Paramount’s Transformers: The Last Knight failed to score a hat-trick at the top of the Chinese box office. After sitting atop for two weeks, it fell to second place with $21.91m. Its 17-day total of $215.56m made it the fifth highest non-Chinese film and the 11th highest overall, overtaking Jurassic World, Avengers: Age Of Ultron and Warcraft.
Transformers 5 has lost much of its momentum – edged out by Despicable Me 3 and two new Chinese films to fourth place on both Friday and Saturday before bouncing back to the third on Sunday. It will finish behind its predecessor Transformers: Age Of Extinction.
Despicable Me 3’s sensational opening drove last week’s box office upwards, by approximately 18% week-on-week. Apart from the top two positions from Hollywood, the rest of the top 10 belonged to Chinese cinema.
The House That Never Dies 2 opened solidly in third place with $20.28m from its first four days. The Chinese horror thriller scared off Transformers 5 and topped the box office on its opening day (Thursday) and remained in second spot throughout the weekend after Despicable Me 3’s opening.
Apart from the haunted house setting, the new horror sequel bears not much resemblance to its original and has a different director (Joe Chien) and cast (Julian Cheung and Gillian Chung).
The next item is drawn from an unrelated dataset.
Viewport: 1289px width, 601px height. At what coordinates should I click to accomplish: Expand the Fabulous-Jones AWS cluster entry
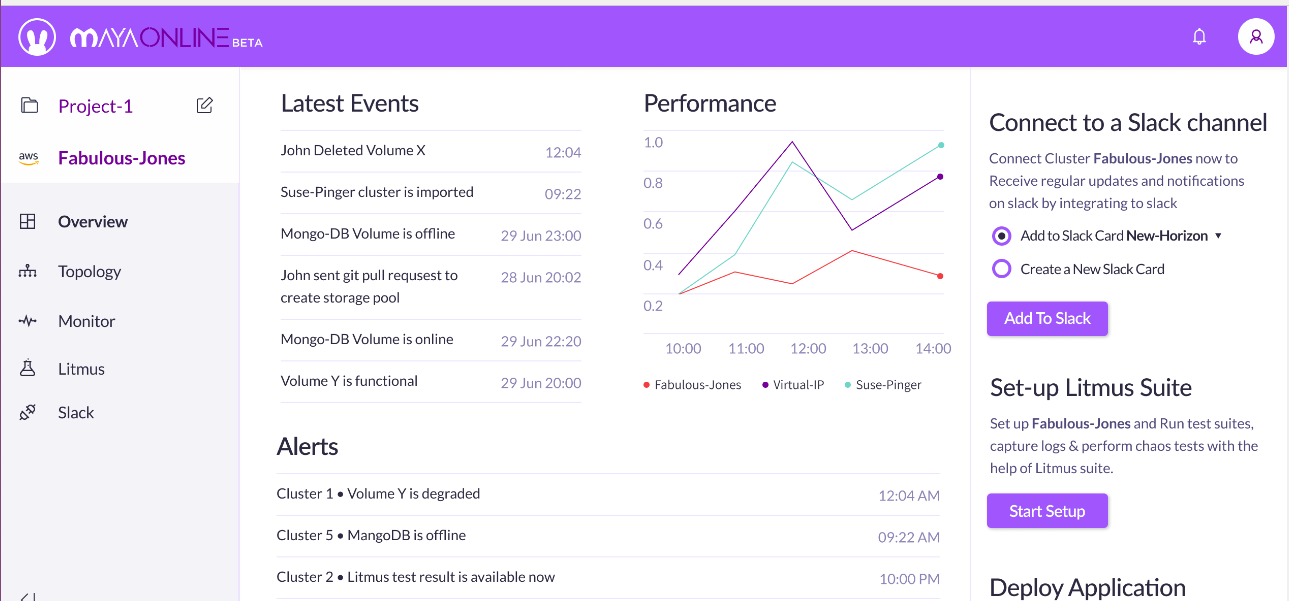click(x=120, y=158)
The original film scored almost $60m (based on current exchange rate) in 2014, a new benchmark at that time for a local horror genre.
Local sci-fi thriller Reset fell to the fourth with $10.43m for $27.59m after 11 days; ahead of local slapstick comedy The One which opened with $10.38m from its first three days. The latter, starring Lu Zhengyu (who is also the director), popular comedian Fan Wei and Taiwan actress Amber Kuo, was originally scheduled for a Chinese New Year release.
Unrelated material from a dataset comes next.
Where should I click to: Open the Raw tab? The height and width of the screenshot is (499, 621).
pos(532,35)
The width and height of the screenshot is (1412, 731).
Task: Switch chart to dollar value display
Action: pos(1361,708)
Several Chinese holdovers rounded out the top 10. Hong Kong auteur Ann Hui’s Our Time Will Come maintained in sixth place with $3.80m for $8.66m after nine days; Zhang Yang’s Tibetan pilgrimage docu-drama Paths Of The Soul continued to impress with a high per-screen average on $3.60m for $12.44m after 20 days; fantasy comedy Wished dropped from third to seventh place on $3.08m for $9.86m after 11 days; historical war drama Battle Of Xiangjiang River on $2.76m for $4.76m after 10 days; Herman Yau’s Hong Kong relationship drama 77 Heartbreaks on $2.49m for $10.22m after 17 days.
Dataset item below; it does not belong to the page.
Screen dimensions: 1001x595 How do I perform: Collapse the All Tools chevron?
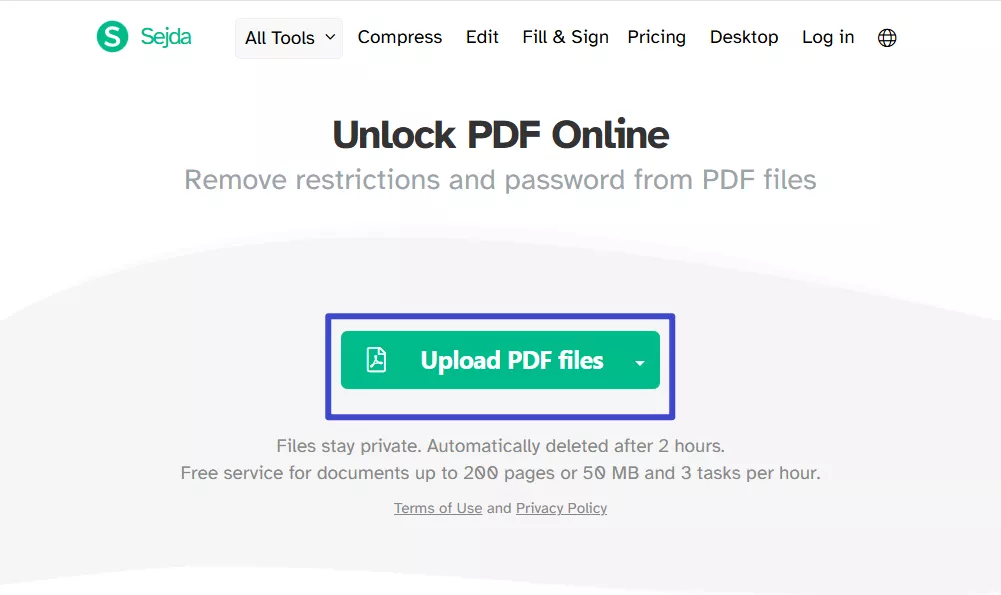pyautogui.click(x=330, y=37)
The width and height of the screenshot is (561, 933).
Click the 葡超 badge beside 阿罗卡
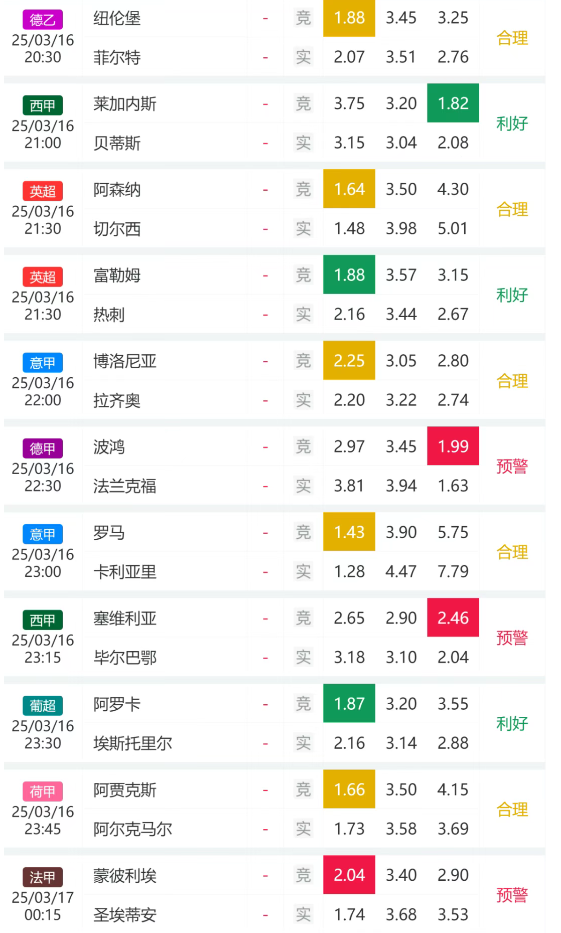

Outside the top 10, it’s worth mentioning that Indian inspirational drama Dangal had its last day in the cinemas on July 4. With almost $188m after a lengthy two months, the film currently stands as the highest grossing non-Hollywood foreign film and the 17th highest grossing film overall.
It’s set to be showtime for high-profile Chinese-language films over the summer holidays, as no Hollywood tentpoles have been dated for July and August. Coming up this week, Wu Kong, Fist & Faith and Da Hu Fa are scheduled for July 13.